Presented by www.solidrockfacilitymanagers.com
Safety and security tips for your children during the festive season
The holiday season is almost upon us and shopping centres are already buzzing with families rushing to buy Christmas gifts. Sadly, crime increases during this time of the year so it’s important to take the necessary steps to keep you and your family safe during shopping trips.
At Solid Rock, we have identified some tips for you and your family
1. If you have a real tree, make sure the tree stand is always filled with water so the tree doesn’t dry out and pose an increased fire hazard. If you buy an artificial tree, make sure it is made from fire-retardant material. Make sure the stand is flat on the ground, and decorate the tree to equally distribute weight.
2. Do not leave children alone in a room with lighted candles, matches, lighters, fireplaces or any other sources of flame or heat.Keep decorations out of reach of children and secured to the wall.
3. Use power strips with built-in circuit breakers. Avoid putting too many plugs into one electrical outlet. Keep cords out of the way or behind furniture, and insert electrical outlet covers into any unused outlets.
4. Closely supervise your child if he or she is helping you decorate, especially when handling lighting, ornaments and breakable objects.Purchase lights with the UL Listed mark which certifies that the product has been tested to meet safety requirements.

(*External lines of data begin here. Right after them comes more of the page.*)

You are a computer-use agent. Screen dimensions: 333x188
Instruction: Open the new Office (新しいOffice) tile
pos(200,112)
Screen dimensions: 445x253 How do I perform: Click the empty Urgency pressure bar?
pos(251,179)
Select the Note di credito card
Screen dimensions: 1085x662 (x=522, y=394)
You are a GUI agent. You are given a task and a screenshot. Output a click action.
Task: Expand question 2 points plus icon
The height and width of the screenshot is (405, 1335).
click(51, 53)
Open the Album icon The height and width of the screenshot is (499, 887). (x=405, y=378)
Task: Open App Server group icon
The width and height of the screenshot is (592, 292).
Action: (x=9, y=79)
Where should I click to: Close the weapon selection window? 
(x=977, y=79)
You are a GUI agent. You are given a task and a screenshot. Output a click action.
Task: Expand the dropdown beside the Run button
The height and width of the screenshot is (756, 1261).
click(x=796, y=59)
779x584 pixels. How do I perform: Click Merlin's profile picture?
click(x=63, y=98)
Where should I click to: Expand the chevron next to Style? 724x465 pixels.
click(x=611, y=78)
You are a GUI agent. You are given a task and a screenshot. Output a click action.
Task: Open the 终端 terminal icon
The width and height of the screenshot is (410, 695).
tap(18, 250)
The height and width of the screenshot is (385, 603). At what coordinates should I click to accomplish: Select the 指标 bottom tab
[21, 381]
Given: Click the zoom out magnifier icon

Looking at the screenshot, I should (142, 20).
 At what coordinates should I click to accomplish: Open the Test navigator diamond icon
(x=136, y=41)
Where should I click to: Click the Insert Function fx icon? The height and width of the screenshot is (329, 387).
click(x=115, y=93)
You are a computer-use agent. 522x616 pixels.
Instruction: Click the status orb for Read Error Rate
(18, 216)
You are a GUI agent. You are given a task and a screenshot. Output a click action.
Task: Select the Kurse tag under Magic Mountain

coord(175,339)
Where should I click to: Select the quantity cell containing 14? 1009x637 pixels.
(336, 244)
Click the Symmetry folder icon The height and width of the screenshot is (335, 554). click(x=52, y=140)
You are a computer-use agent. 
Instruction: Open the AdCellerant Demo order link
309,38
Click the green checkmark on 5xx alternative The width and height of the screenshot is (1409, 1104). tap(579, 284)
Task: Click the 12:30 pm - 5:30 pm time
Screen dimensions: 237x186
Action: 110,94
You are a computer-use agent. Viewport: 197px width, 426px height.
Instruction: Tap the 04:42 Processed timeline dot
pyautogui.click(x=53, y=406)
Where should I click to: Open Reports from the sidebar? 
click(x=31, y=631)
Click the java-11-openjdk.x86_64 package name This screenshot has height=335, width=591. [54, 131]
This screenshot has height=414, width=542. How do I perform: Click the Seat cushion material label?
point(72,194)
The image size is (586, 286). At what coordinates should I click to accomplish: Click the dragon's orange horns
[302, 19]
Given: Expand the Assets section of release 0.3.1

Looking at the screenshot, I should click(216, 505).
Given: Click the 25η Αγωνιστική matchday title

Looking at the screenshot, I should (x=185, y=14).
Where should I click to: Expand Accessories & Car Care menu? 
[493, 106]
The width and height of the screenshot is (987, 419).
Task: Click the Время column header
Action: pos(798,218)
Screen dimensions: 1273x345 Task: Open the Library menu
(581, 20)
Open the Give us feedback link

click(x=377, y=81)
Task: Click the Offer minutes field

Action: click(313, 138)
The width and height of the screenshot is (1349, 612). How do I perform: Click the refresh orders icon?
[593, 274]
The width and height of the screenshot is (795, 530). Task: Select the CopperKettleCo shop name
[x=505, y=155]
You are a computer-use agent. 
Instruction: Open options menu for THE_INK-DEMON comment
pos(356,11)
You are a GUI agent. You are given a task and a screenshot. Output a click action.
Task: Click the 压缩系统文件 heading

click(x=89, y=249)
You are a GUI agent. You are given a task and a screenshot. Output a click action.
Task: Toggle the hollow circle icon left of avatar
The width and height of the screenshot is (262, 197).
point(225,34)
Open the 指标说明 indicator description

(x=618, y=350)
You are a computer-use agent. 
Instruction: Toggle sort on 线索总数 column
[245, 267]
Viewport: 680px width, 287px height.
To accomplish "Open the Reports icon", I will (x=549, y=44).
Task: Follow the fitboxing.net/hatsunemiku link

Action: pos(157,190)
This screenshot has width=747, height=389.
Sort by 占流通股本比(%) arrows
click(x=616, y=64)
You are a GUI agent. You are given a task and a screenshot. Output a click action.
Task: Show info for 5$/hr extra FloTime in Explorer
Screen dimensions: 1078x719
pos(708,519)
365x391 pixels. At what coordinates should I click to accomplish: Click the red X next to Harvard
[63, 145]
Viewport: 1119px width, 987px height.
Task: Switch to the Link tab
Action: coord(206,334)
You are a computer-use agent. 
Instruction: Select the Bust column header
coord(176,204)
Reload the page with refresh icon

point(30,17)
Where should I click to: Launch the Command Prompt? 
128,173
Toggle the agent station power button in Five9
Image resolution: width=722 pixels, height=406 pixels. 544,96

5. Make sure your children’s toys are age-appropriate and the batteries cannot be easily removed. Batteries shaped like disks, or button batteries, pose a choking risk to young children.
6. Avoid placing gifts under the tree that contain glass, perfume or cologne, poisonous substances or sharp materials.
7. Keep alcohol out of reach of children. Quickly clean up leftover drinks.
8. Dress your child properly for the weather, making sure that their hands, feet and heads are covered.Supervise children and make sure they wear the correct safety gear for sledding, skiing, snowboarding, ice skating and other outdoor activities.
9. Discuss Boundaries
During the holidays, there are additional friends and family members around and some may want to hug your child, may want to play, tickle, and even have your child sit on their lap. Boundaries and respect are keys to empowering your kids to say no to unwanted touches.
Let your child and others know this is a decision your child can make based on THEIR comfort level. If your child (or any other child in your life) says “no” or “stop,” their decision (and their boundaries) should be respected.
10. Pay Attention to Signs of Abuse
Many times, adults have a feeling that something is not quite right between an adult and a child, but they disregard that feeling because the adult in question is a family member or trusted friend, someone they think could never harm their child. The truth is, 90% of children are sexually abused by someone they and the family knows well, and 70% by a family member. Additionally, abuse can happen at the hands of another child, so also be alert to relationships and activities between kids. Your child depends on you to keep them safe. If you have a gut feeling something is not right, ask questions, stop in, check back, and follow up. You owe it to your child to pay attention and take action if you feel or know something is not right.
11. Explain Secrets vs Surprises
Secrets are often the way abusers keep children silent (i.e. “This will be our little secret”). Explain to children that secrets are usually about something unsafe or bad and aren’t meant to be told to anyone, ever and surprises are for fun, good things and are meant to be told at the right time. Remind your child that if anyone, an adult, or another child ever asks them to keep a secret, they should tell you or a Safe Adult right away.
12. Limit One-on-One Situations
Alone-time between your child and another adult should be limited, if possible. And when needed, you should look for opportunities where that time is interruptible and observable. Let your child’s caregiver/babysitter know you may drop in unannounced and that you will follow up by asking your child lots of questions. The fact that 80% of sexual abuse occurs in one adult – one child situations means that if you eliminate or minimize these situations, you will have already provided better protection for your child.
13. Shopping centres are very busy at this time of year. If you take your children shopping, keep a close eye on them. Do not, under any circumstances, leave them in the vehicle. Put them in a trolley if they’re small enough, or hold their hand firmly in crowded places. Keep an eye on them at all times and don’t let them wander off. Teach your child who to go to in a shopping mall if they wander off and get lost i.e. a security guard in uniform, someone at the information desk, or a woman with children.
14. Safety on the road: Ensure children are buckled up with a safety belt and smaller children are in the appropriate car seats when travelling. Children under the age of 10 are not allowed to sit in the front seat, with or without a seat belt. There are many accidents on the roads during the busy festive time. Don’t drink and drive. Always plan in advance a designated sober driver. Avoid unnecessary trips with children on the road.
15. Emergency numbers: Communities need to familiarise themselves with Child Protection organisations so that know exactly where to report in case of any incidents. If your child goes missing, report it to the police. Give authorities as much information about your child as possible. Place emergency numbers of the police, ambulance, fire brigade and security company where it is visible at all times within your home.
16. Don’t give your home address to any strangers or people you do not know well.